Aujourd’hui, ce sont 12 000 mètres carrés qui ont été mis au jour, ce qui représenterait seulement 3% de la surface totale de la ville. 35 bâtiments ont été dégagés des roches volcaniques et sont aujourd’hui protégés par un toit. Parmi eux, se trouvaient des habitations et des entrepôts. Il semblerait que la partie excavée était celle des beaux quartiers. Les maisons étaient celles de citadins, il n’y a pas de cours où il y aurait pu avoir des animaux de basse-cours. Les maisons de deux à trois étages, étaient soignées et luxueuses comme en témoignent les magnifiques peintures murales retrouvées, ainsi que le mobilier.
Comment vivaient les habitants d’Akrotiri?

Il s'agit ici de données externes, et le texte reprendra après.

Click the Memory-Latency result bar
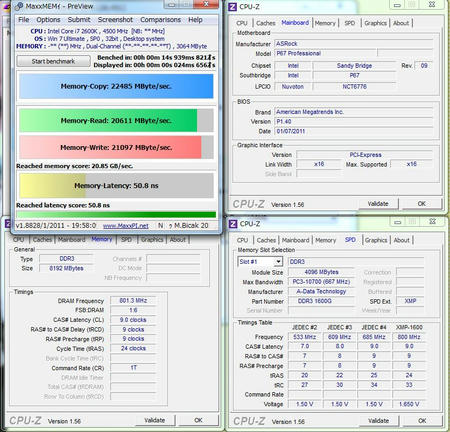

En 1615 avant J.C., la vie se figea pour les habitants d’Akrotiri. Les roches et cendres volcaniques recouvrèrent la ville, la préservant pendant près de quatre millénaires. La cité ainsi protégée put livrer de précieuses informations aux archéologues sur la vie à Akrotiri.
L’abondance de biens retrouvés, couvrant largement les besoins de la population, montrent que les habitants d’Akrotiri évoluaient au sein d’une société opulente et consumériste. Parmi ces objects, furent retrouvés de la vaisselle, des jarres, des paniers, des chaudrons, des lampes et des vases. Ils constituaient l’équipement de chaque habitation.

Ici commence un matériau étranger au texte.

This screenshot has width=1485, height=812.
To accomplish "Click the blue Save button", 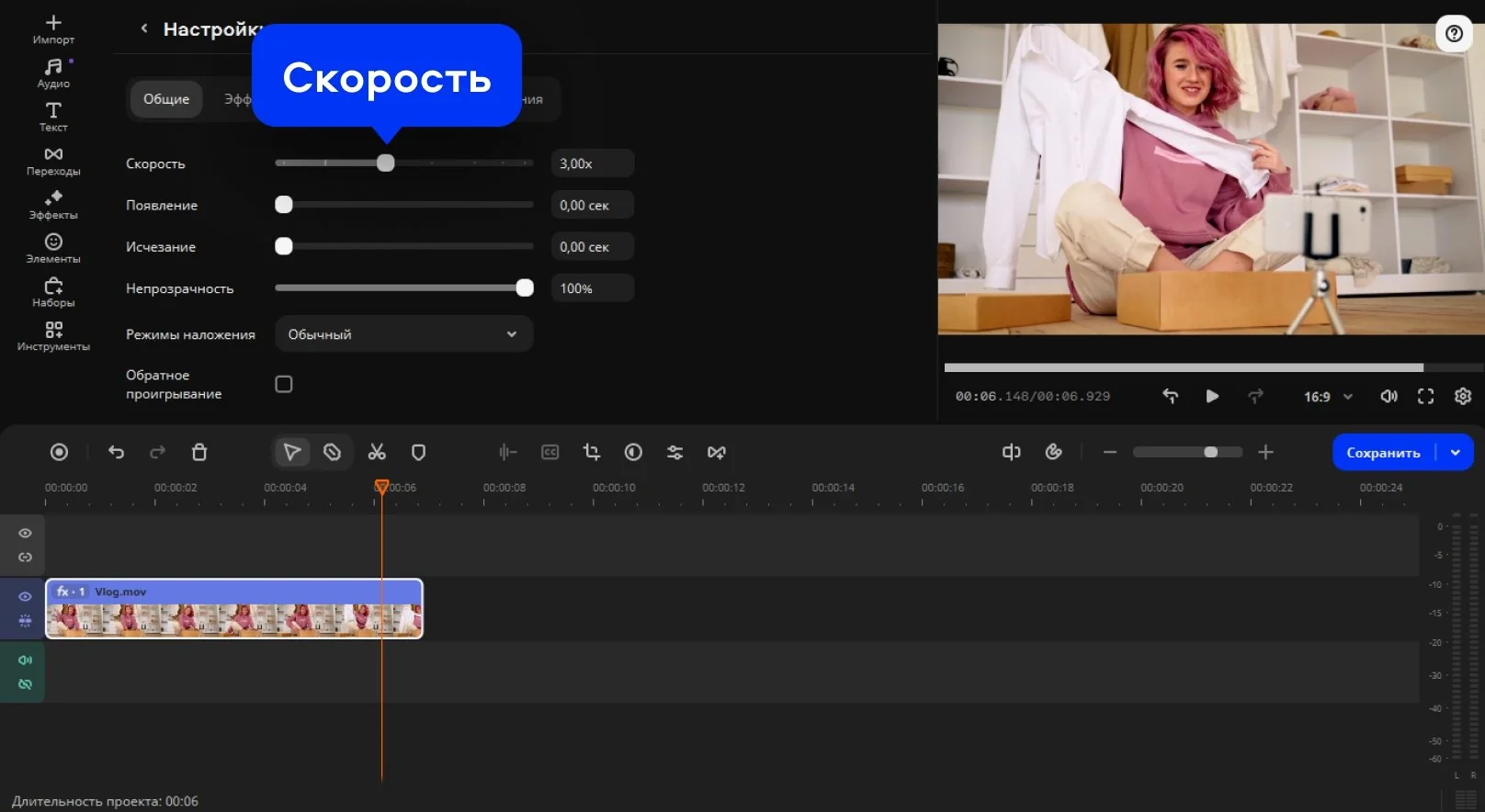I will [x=1383, y=452].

Les éléments principaux des immeubles restent bien sûr le mobilier. Des baignoires individuelles, des lits, des chaises et des tables finement sculptées ont été découvertes. Les archéologues durent pour cela faire preuve d’ingéniosité. Car le mobilier en bois s’est depuis bien longtemps décomposé. Néanmoins, le bois était cerné de cendres durcies et de pierre ponces lorsqu’il se décomposa. Le bois laissa ainsi un espace vide dans la roche. Les archéologues coulèrent du plâtre dans ce moule naturel ce qui permit d’extraire les négatifs d’un mobilier de luxe (cf. photos ci-dessous).

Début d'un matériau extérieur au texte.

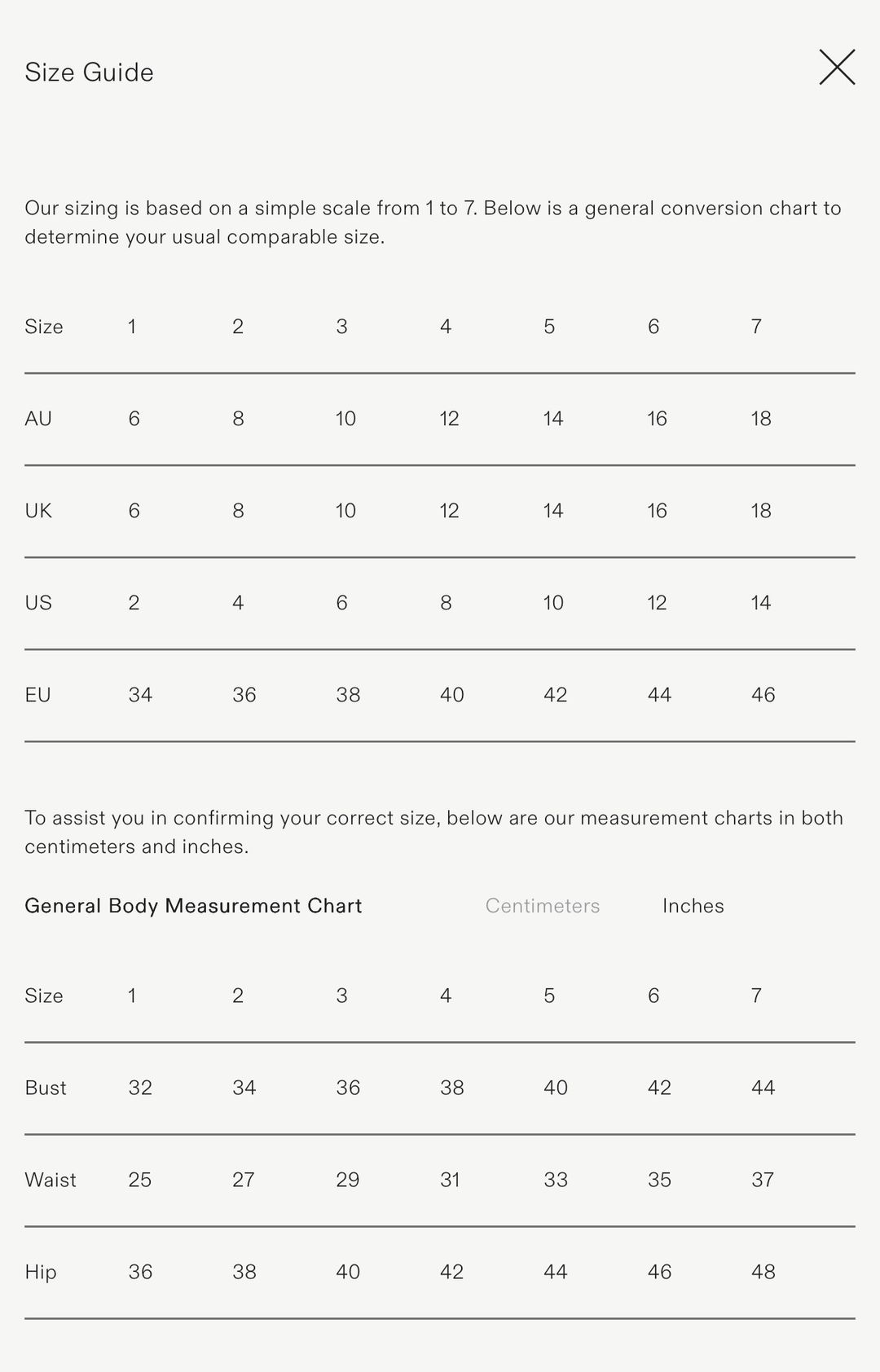Click Hip measurement 48 for size 7
Image resolution: width=880 pixels, height=1372 pixels.
coord(763,1272)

La nourriture et la mode à Akrotiri
Des résidus d’aliments permirent aux archéologues de se faire une idée du régime alimentaire des habitants d’Akrotiri. Les céréales constituaient ainsi la base de l’alimentation. Du blé, des lentilles, des pois ont été retrouvés stockés dans des pithois, ces énormes jarres communes aux Minoens de Crète et aux habitants de Théra. S’ajoutaient à cela des légumes, des figues, des animaux (chèvres et moutons), du poisson et de l’huile d’olives.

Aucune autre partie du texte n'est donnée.